Anonymization of profiling results via Edge

Important 

In Collibra 2024.02, we've launched a new user interface (UI) in beta for Collibra Data Intelligence Platform! You can learn more about this latest UI in the UI overview.

Use the following options to see the documentation in the latest UI or in the previous, classic UI:

As profiling results are stored in Collibra, anonymization can be an important tool for your company's security requirements. The anonymization happens at the end of the profiling process via Edge, before the results are sent to Collibra.
Anonymization means that values are replaced by random hash values.

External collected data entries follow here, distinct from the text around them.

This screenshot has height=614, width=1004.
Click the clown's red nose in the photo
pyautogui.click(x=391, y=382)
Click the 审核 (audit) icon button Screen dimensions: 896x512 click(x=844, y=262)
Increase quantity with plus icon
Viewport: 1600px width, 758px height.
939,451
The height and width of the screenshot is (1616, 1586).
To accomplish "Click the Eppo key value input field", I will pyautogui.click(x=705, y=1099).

Identical values in a column get the same hash value so that you can still recognize the values as identical.

Collibra provides two types of anonymization of profiling results via Edge:

  • By default, profiling results are automatically anonymized for columns with the Text or Geo data type.

    Note Edge detects the data type of a column during profiling and only anonymizes the results if the data type attribute is Text or Geo. However, if Edge detects a data type that does not correctly correspond with the actual data type, some data may not be anonymized or may have been wrongfully anonymized. To solve this, you can manually modify the column's data type and profile again.

    In this case, we:

    • Anonymize data distribution charts.
    • Anonymize Mode attributes
    • Anonymize Percentiles.
  • An administrator can also decide to anonymize the profiling results for all columns. This can make sure that all sensitive data is anonymized.
    In that case, we:
    • Anonymize frequency charts, categories, and Mode attributes.
    • Don't store or show data distribution charts.
    • Don't store or show Percentiles.
    • Don't store or show basic statistics such as Mean, Median, Variance, Standard deviation, Minimum value, and Maximum value.

    The required setting to activate this is "Anonymize Edge profiling results for all data types".

Important 

Sample data via Edge is always displayed in full. Sample data is not anonymized because:

  • Having access to the data examples via Edge is based on permissions.
  • If you have permission to view sample data, the examples will be collected and shown for a limited amount of time. The sample data is not stored in the Cloud or Collibra. It is collected on the Edge site and cached there for a maximum of 48 hours. For more details, go to the Sample data documentation.
Example 

You have profiled and classified a column with Text data via Edge.
If you go to the Summary, Overview or Data Profiling tab, all profiling results are removed or replaced by hashed values.

Important 

However, you see the sample data in full. Sample data is not anonymized because:

  • Having access to the data examples via Edge is based on permissions.
  • If you have permission to view sample data, the examples will be collected and shown for a limited amount of time. The sample data is not stored in the Cloud or Collibra. It is collected on the Edge site and cached there for a maximum of 48 hours. For more details, go to the Sample data documentation.